EXCERPTED PASSAGE:
In lieu of an abstract, here is a brief excerpt of the content:

Reviewed by:
  • There’s Always Work at the Post Office
  • Mehmed Ali
There’s Always Work at the Post Office. By Philip F. Rubio. Chapel Hill: University of North Carolina Press, 2010. 446 pp. Hardbound, $65.00; Softbound, $24.95.

There’s Always Work at the Post Office is an excellent book covering the struggle of African Americans to find value as citizens through their work, and in the larger society. The author begins describing the Post Office as “the graveyard of Negro talent” in that blacks suffering discrimination as lawyers, journalists, doctors, and educators could find stable, albeit less challenging, employment there. But the “graveyard” was actually the active laboratory of social change as the intelligent, educated postal employees found an avenue of expression for their ideas. The book goes a long way into illustrating how postal employees used their job security to venture out on behalf of a larger civil rights agenda. The morphing of workers’ rights initiatives into a civil rights movement had no easy hand off. African Americans first had to fight for equality in the workplace and within the unions that were supposedly progressive on behalf of their members.

Philip Rubio shows that racial discrimination was not monolithic. Countless small battles advancing civil rights were won incrementally over the years. But the small battles led to larger ones, and African American postal workers were leaders in such causes as military desegregation and the passage of antilynching laws. Many of the beneficial policies toward blacks that were encapsulated in President Franklin Roosevelt’s executive orders germinated with a push from members of postal unions. The anticommunist passion of the 1940s and 1950s threatened the position of blacks and unions but the forces for advancement eventually prevailed. The author’s retelling of the fight against segregation rules in postal unions down South is perhaps one of the most unique, relatively untold stories of antidiscrimination activism. And as a precursor to other successes in the civil rights movement, the abolishment of Jim Crow union branches in 1962 heralded the exceptional ability of African Americans to unite reformist ideals of labor, race, and society.

Rubio sorts his way to the climactic workers’ action of the 1970 Postal Strike where blacks provided much of the leadership to bring better labor conditions for the craft. There’s Always Work at the Post Office provides engrossing detail [End Page 360] of the vacillating drama of New York’s Branch 36 that challenged President Nixon and led the way to a national work boycott. The “wildcat” strike set the stage for the creation of the semi-independent U.S. Postal Service and produced improved wages and services. And, in coda, the author relates how African Americans and other minorities, once discriminated against, have become a high percentage of today’s postal employees and leaders.

REQUIRED WORK:
a - Copy the book review word for word, from "Rubio sorts his" to "employees and leaders.".
b - Sum up the book review in two sentences.

RAW DATA:
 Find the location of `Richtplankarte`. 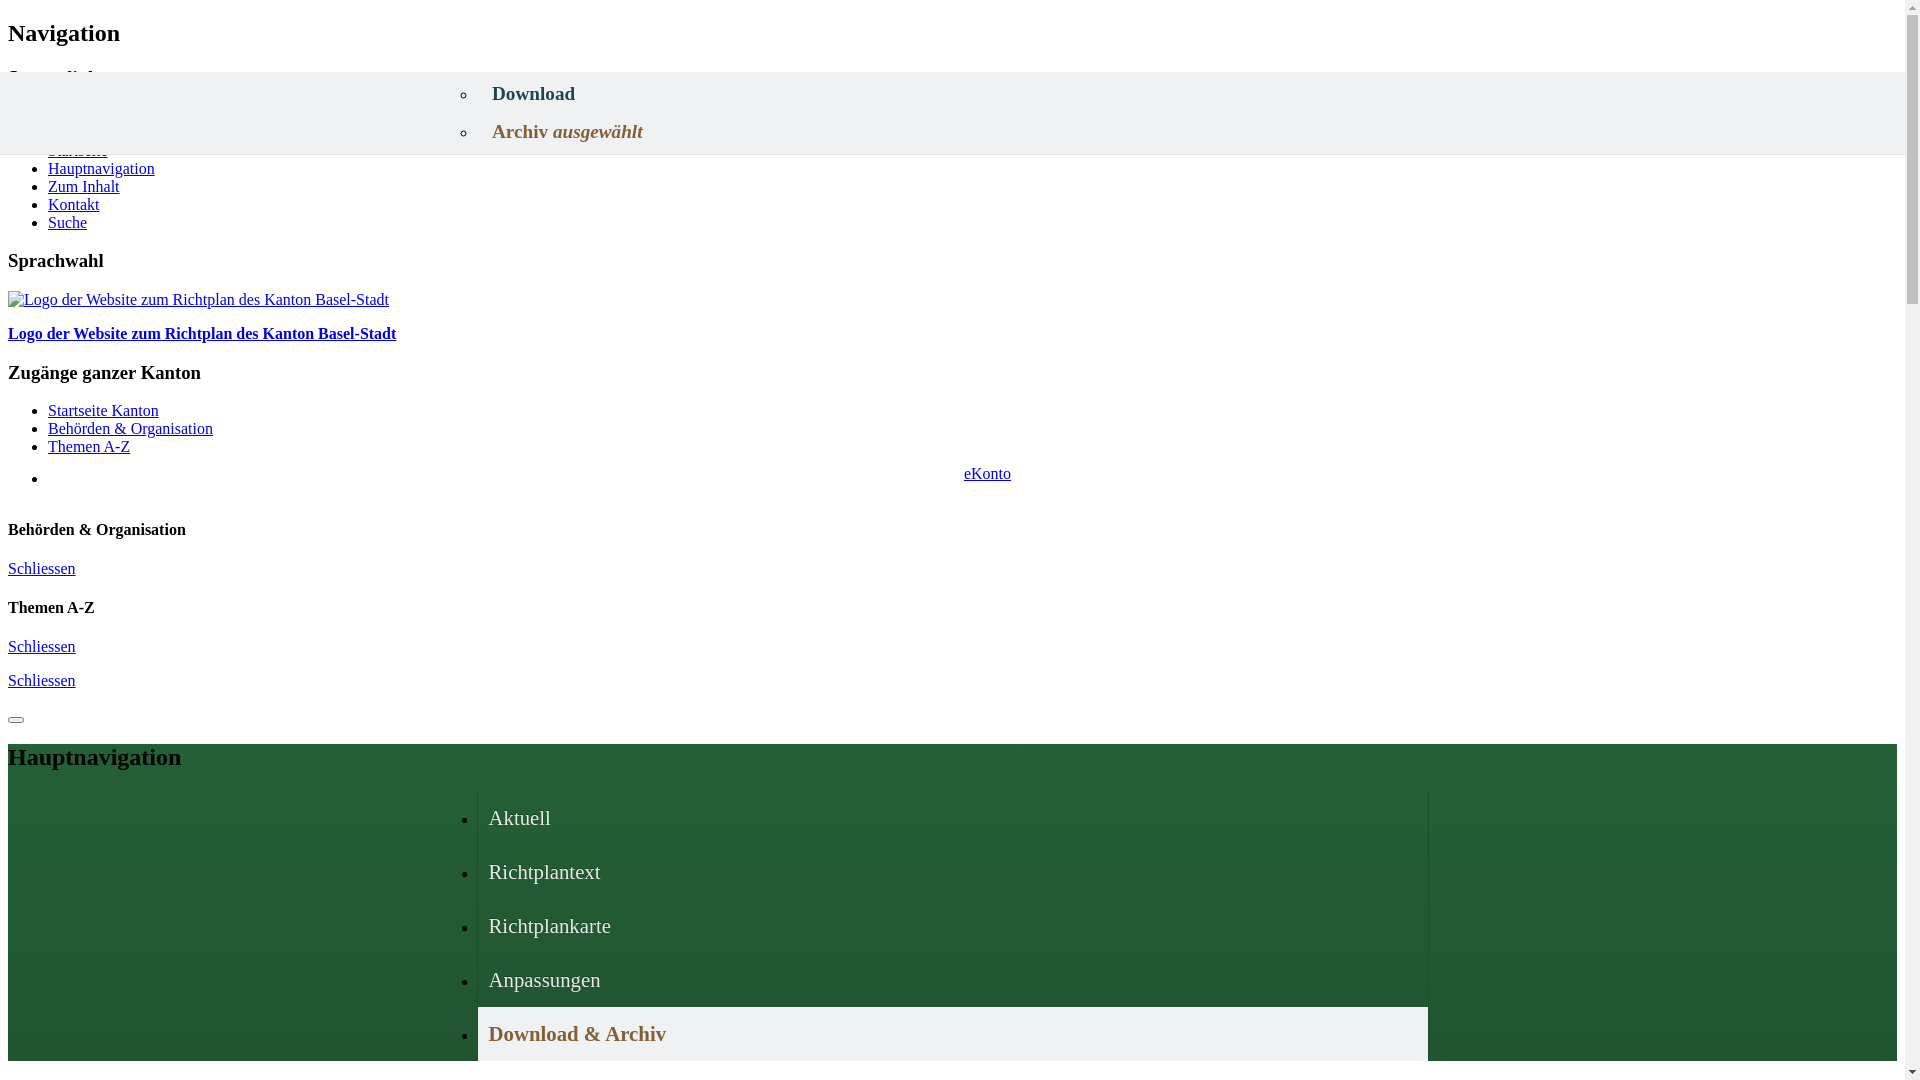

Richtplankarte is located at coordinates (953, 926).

* * *

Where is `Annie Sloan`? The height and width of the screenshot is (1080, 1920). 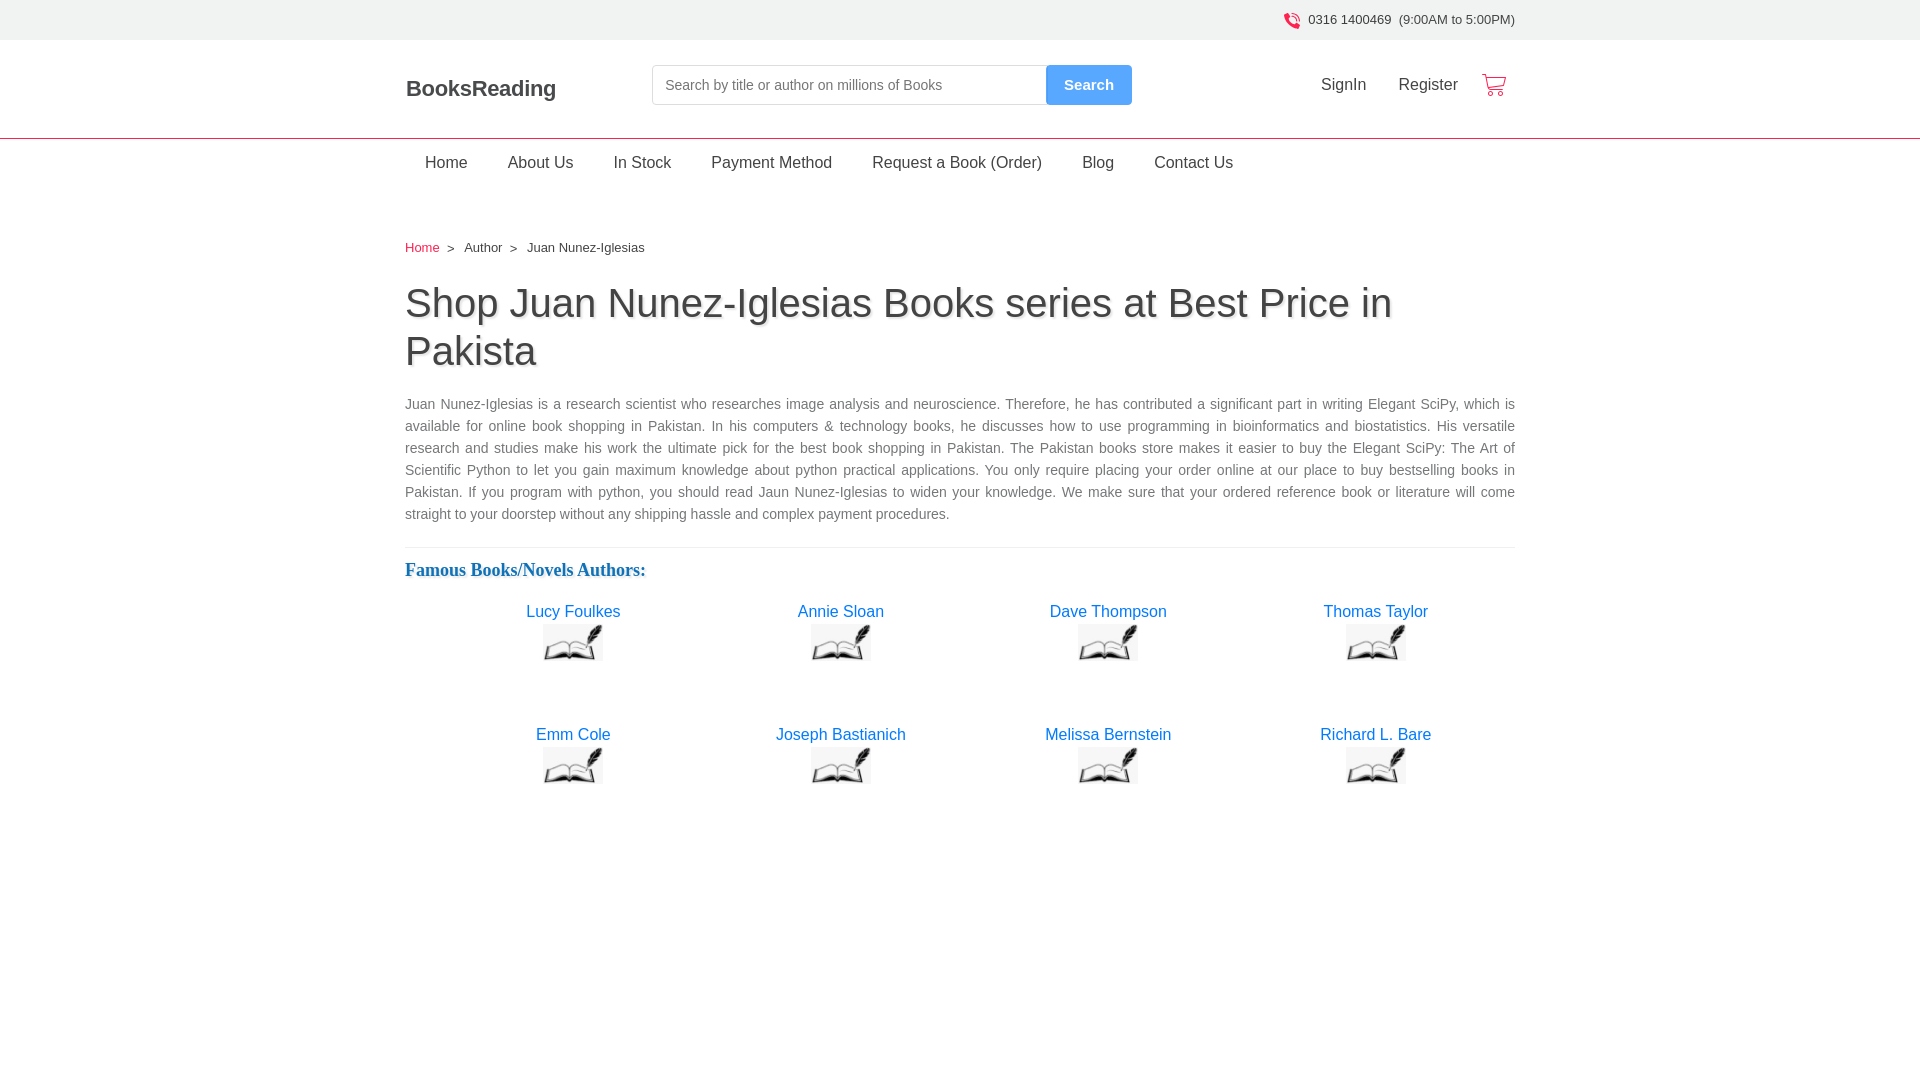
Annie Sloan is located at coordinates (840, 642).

---

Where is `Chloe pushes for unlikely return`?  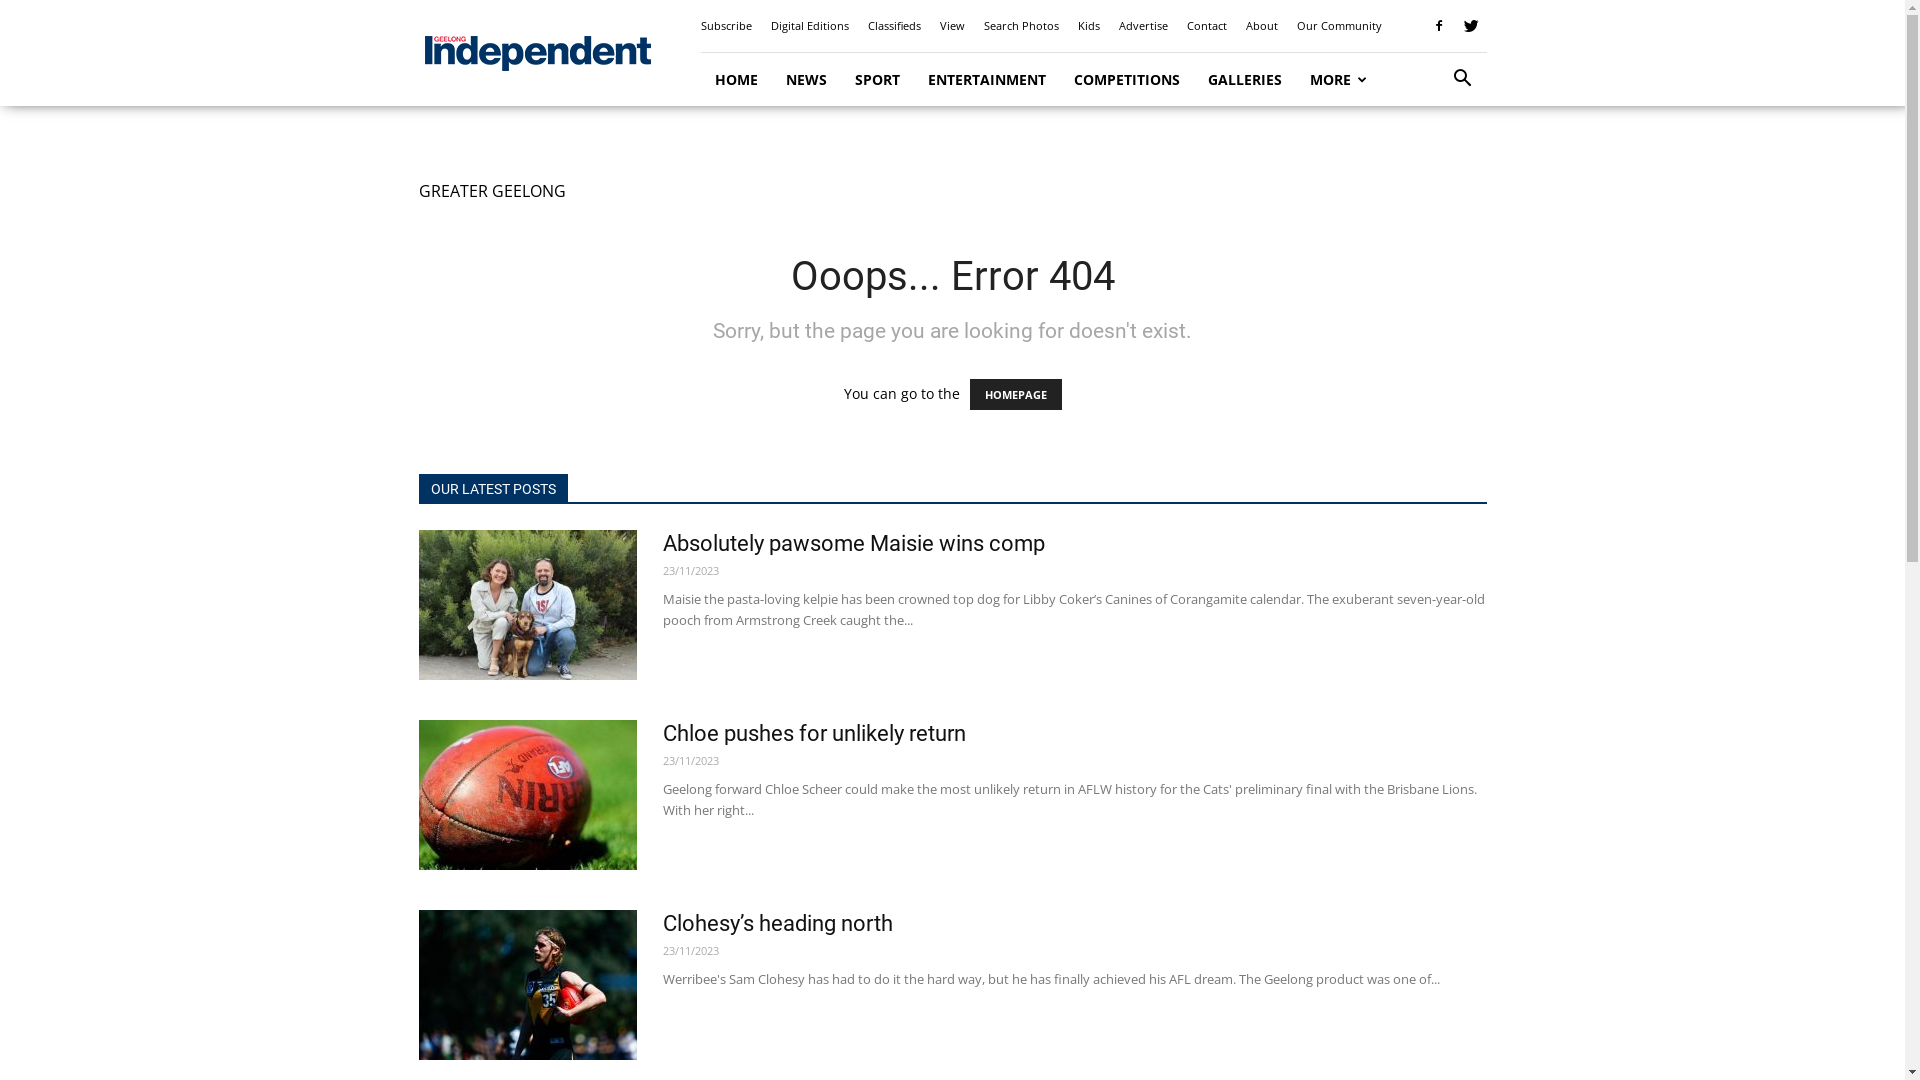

OUTPUTS FOR THE TASKS:
a -
Rubio sorts his way to the climactic workers’ action of the 1970 Postal Strike where blacks provided much of the leadership to bring better labor conditions for the craft. There’s Always Work at the Post Office provides engrossing detail [End Page 360] of the vacillating drama of New York’s Branch 36 that challenged President Nixon and led the way to a national work boycott. The “wildcat” strike set the stage for the creation of the semi-independent U.S. Postal Service and produced improved wages and services. And, in coda, the author relates how African Americans and other minorities, once discriminated against, have become a high percentage of today’s postal employees and leaders.

b - The review praises Philip F. Rubio's book on the struggle of African Americans to find value as citizens through their work, showing how postal employees used their job security to advance a larger civil rights agenda, including the fight that ended Jim Crow union branches in 1962. The book builds to the 1970 Postal Strike, where blacks provided much of the leadership and which set the stage for the semi-independent U.S. Postal Service and brought improved wages and services.